The buzz surrounding Lana Del Rey’s recently released fifth studio album Lust for Life(2017) may be dying down (after debuting at Number 1 on the Billboard 200 album chart, it dropped to number 10, number 23 in the following week, and then to number 32), but her diehard fans can potentially look forward to a new album that will include 25 of her favourite unreleased songs. This is hardly surprising, since there are nearly 200 songs that never benefitted from an official release (but which have nevertheless found their way to YouTube via fan-made channels like LizzyGrantTV and Mermaid Motel. Going through them is akin to hitting rewind on an artist’s evolution: a rare glimpse of the different aesthetics and personas Elizabeth Wooldridge Grant experimented with – Lizzy Grant, Lana Rey Del Mar, Sparkle Jump Rope Queen, May Jailer - before settling on her definitive California-via-New York style, sound and persona.
"Put Me in a Movie" from Lana Del Ray a.k.a. Lizzy Grant (2010), her debut studio album, recently caught my attention. It contains everything I found lacking in “Lolita” – a track officially released on Born to Die (2010) – which came across as a lacklustre sonic interpolation of Nabokov’s iconic novel. Its contents lie at the heart of all the feminist critiques of Del Rey’s preoccupations with unequal power dynamics, but there is something else at work here. There is a hint of ominousness in her vocals (which are higher and sultrier than usual), suggesting vulnerability, a growing awareness of one’s sexual powers of persuasion and a sense of menace as sings from the perspective of cinematic jailbait (‘Lights, camera, acción/ He didn't know he'd have this much fun’). The song appears to both romanticize and acknowledge the darkness inherent to unequal power relations between men and women: a dynamic that colored much of her oeuvre (and recently inspired an apt Ivanka Trump parody).

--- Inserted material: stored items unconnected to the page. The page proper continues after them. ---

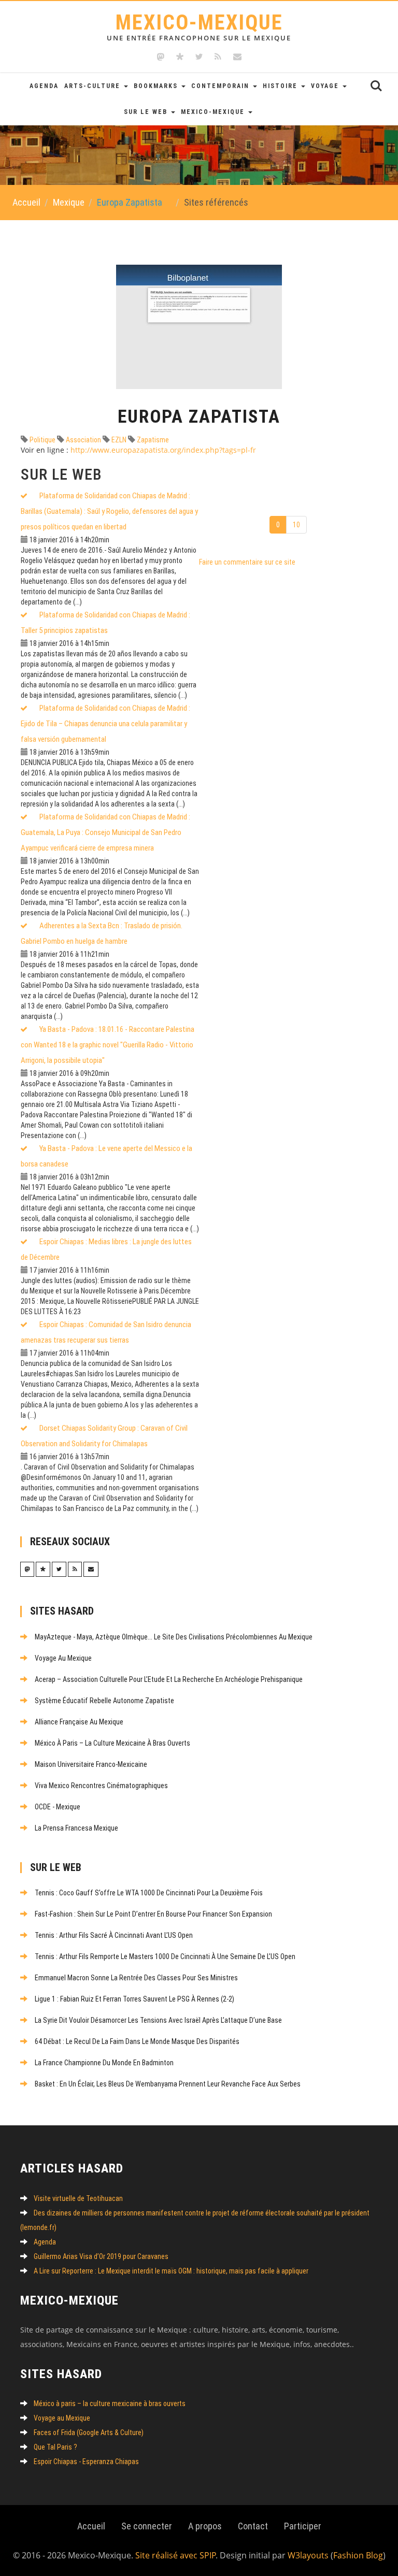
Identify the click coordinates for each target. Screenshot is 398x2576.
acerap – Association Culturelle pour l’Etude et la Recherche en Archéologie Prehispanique (169, 1679)
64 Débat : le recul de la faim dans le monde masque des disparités (137, 2041)
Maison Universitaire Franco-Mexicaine (91, 1764)
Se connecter (146, 2526)
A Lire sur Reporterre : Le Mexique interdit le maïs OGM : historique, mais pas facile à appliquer (171, 2271)
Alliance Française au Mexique (79, 1722)
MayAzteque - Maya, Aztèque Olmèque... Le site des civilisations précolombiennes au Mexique (173, 1637)
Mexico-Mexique (199, 25)
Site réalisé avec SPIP (175, 2555)
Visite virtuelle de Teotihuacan (78, 2198)
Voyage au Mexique (63, 1658)
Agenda (44, 86)
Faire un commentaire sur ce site (247, 562)
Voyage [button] (326, 86)
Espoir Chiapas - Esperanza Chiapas (86, 2461)
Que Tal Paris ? (55, 2447)
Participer (302, 2526)
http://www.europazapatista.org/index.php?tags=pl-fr (163, 450)
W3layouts (308, 2555)
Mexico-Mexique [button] (214, 112)
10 (296, 525)
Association (82, 440)
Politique (41, 440)
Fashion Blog (358, 2555)
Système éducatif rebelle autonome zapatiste (104, 1700)
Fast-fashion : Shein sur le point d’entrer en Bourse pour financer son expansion (153, 1914)
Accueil (26, 202)
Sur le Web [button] (147, 112)
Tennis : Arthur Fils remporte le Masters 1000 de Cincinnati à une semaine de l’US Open (165, 1956)
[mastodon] (160, 57)
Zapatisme (152, 440)
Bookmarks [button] (157, 86)
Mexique (68, 202)
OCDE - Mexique (57, 1807)
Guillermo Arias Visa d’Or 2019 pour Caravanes (101, 2256)
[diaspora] (180, 57)
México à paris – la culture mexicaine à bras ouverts (112, 1743)
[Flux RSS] (217, 57)
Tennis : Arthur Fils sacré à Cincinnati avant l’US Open (114, 1935)
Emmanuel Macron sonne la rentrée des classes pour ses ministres (136, 1978)
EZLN (118, 440)
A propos (205, 2526)
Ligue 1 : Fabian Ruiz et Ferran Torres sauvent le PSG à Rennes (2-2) (134, 1999)
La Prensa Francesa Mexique (76, 1828)
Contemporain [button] (221, 86)
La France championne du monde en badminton (104, 2063)
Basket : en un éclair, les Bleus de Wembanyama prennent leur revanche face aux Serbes (168, 2084)
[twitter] (199, 57)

There is also an element of intertextual rewriting that endows the tragic literary character with more agency. Nabokov’s Lolita (Dolores Haze) does star in a school play written by the second paedophile she encounters (Clare Quilty) and eventually leaves Humbert to marry him, but refuses to star in one of his pornographic films. Haze flees to a nondescript life in the Midwestern town of Coalmont, whereas Del Rey’s lyrical persona seems to be fully intent on using her sexuality for celluloid fame: ‘Put me in a movie/ You can be my daddy’. The song is dark, cinematic and disturbing, but also catchy and intriguing: it presents the inconvenient truth that this age-old conundrum persists across the developed and developing world alike, even if contemporary pop culture predominantly privileges a message of feminist empowerment.